I am writing to clarify how practice rule 6(3) applies to the situation described by Jamie Coomber recently (see [2003] Gazette, 11 September, 15), which is briefly as follows.

The practitioner had received instructions from a lender which he felt exceeded the limitations in the rule.

When he voiced his concerns, the lender suggested that the difficulty could be resolved if the parties were represented by different solicitors or partners within the practitioner's firm.

The lender said that the majority of solicitors on its panel were content to adopt that approach.

However, the regulatory position is that the lender's suggestion will not deal with the dilemma arising from the lender's instructions falling outside the rule.

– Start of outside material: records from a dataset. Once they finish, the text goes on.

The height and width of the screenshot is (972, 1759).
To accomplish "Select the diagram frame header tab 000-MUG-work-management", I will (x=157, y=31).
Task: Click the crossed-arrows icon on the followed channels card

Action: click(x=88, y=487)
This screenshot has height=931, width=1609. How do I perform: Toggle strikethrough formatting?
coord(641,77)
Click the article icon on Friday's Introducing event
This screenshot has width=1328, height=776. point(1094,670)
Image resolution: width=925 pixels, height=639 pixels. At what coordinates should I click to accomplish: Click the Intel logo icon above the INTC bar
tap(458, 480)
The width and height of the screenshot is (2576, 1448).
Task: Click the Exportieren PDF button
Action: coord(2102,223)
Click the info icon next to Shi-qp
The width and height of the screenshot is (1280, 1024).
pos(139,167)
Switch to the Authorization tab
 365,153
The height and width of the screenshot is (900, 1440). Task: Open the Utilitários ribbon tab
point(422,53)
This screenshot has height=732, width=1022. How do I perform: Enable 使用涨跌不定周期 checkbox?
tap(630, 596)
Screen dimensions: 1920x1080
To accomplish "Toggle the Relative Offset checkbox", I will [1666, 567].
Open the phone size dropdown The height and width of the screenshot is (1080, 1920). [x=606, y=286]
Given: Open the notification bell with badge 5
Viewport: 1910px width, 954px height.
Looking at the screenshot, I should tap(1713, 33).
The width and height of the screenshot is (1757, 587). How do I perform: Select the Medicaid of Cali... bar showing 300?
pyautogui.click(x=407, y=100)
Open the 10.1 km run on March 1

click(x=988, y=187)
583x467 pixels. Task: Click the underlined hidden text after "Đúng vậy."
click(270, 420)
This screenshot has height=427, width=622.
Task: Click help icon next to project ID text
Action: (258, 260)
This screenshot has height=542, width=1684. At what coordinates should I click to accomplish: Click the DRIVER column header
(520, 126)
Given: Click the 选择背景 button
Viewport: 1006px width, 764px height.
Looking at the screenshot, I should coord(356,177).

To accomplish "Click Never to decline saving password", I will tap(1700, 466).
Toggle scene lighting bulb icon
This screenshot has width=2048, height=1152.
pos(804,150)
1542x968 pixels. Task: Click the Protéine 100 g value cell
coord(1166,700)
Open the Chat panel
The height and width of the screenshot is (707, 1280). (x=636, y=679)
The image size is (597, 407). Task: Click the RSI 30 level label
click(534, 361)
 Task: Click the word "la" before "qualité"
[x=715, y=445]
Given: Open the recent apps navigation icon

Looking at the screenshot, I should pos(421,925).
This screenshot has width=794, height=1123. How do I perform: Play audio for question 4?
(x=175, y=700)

Practice rule 6(3) prohibits a solicitor acting for both lender and borrower if the lender's instructions extend beyond the limitations in the rule.

The definition of 'solicitor' includes the solicitor's practice and also any associated practice, (see note (i) to rule 6(1)).

Consequently, it is not possible to avoid a breach of rule 6(3) by appointing different solicitors within the firm to deal with the mortgage for the borrower and lender.

Regarding the indemnity position, if the lender can establish that the solicitor has incurred a civil liability arising from private legal practice in connection with the firm's practice, then the firm's qualifying insurer will be required to provide indemnity, notwithstanding the professional conduct position.

The insurer can only avoid cover if the claim falls within one of the permitted exclusions set out in clause 6 of the minimum terms and conditions, which form appendix 1 of the Solicitors' Indemnity Insurance Rules.